EXERCISE DESCRIPTION:
Copy the lines word for word. Begin at the line that contains "Given: Click the Choose button in the dialog" and end with the final line of the data.
(Beginning of RECORDS FOR THIS EXERCISE)
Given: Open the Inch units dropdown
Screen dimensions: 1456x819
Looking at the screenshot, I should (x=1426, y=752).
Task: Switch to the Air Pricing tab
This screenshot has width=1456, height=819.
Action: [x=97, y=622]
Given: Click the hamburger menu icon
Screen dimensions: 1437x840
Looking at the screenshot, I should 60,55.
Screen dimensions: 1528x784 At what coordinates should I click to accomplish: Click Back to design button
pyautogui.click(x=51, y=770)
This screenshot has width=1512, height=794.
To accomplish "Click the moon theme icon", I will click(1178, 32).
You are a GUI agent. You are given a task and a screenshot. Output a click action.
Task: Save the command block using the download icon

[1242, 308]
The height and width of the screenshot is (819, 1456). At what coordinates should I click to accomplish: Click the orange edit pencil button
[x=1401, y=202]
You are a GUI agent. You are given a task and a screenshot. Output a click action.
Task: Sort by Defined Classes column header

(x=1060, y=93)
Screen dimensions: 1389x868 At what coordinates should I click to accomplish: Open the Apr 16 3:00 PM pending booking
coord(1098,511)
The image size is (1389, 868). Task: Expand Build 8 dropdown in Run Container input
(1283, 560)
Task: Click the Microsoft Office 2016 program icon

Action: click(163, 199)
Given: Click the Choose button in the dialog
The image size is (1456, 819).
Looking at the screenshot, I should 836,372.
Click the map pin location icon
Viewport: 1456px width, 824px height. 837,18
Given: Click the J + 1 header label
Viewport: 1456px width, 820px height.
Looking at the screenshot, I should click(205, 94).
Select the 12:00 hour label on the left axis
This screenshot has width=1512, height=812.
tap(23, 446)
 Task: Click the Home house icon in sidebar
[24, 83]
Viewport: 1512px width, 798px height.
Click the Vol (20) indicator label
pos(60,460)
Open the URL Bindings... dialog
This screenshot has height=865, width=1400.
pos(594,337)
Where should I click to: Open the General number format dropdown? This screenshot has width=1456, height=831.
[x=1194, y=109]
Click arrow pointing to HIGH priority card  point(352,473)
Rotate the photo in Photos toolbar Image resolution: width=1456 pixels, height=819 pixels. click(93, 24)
(End of RECORDS FOR THIS EXERCISE)
REPLY TO THE EXERCISE:
Given: Click the Choose button in the dialog
The image size is (1456, 819).
Looking at the screenshot, I should 836,372.
Click the map pin location icon
Viewport: 1456px width, 824px height. 837,18
Given: Click the J + 1 header label
Viewport: 1456px width, 820px height.
Looking at the screenshot, I should click(205, 94).
Select the 12:00 hour label on the left axis
This screenshot has width=1512, height=812.
tap(23, 446)
 Task: Click the Home house icon in sidebar
[24, 83]
Viewport: 1512px width, 798px height.
Click the Vol (20) indicator label
pos(60,460)
Open the URL Bindings... dialog
This screenshot has height=865, width=1400.
pos(594,337)
Where should I click to: Open the General number format dropdown? This screenshot has width=1456, height=831.
[x=1194, y=109]
Click arrow pointing to HIGH priority card  point(352,473)
Rotate the photo in Photos toolbar Image resolution: width=1456 pixels, height=819 pixels. click(93, 24)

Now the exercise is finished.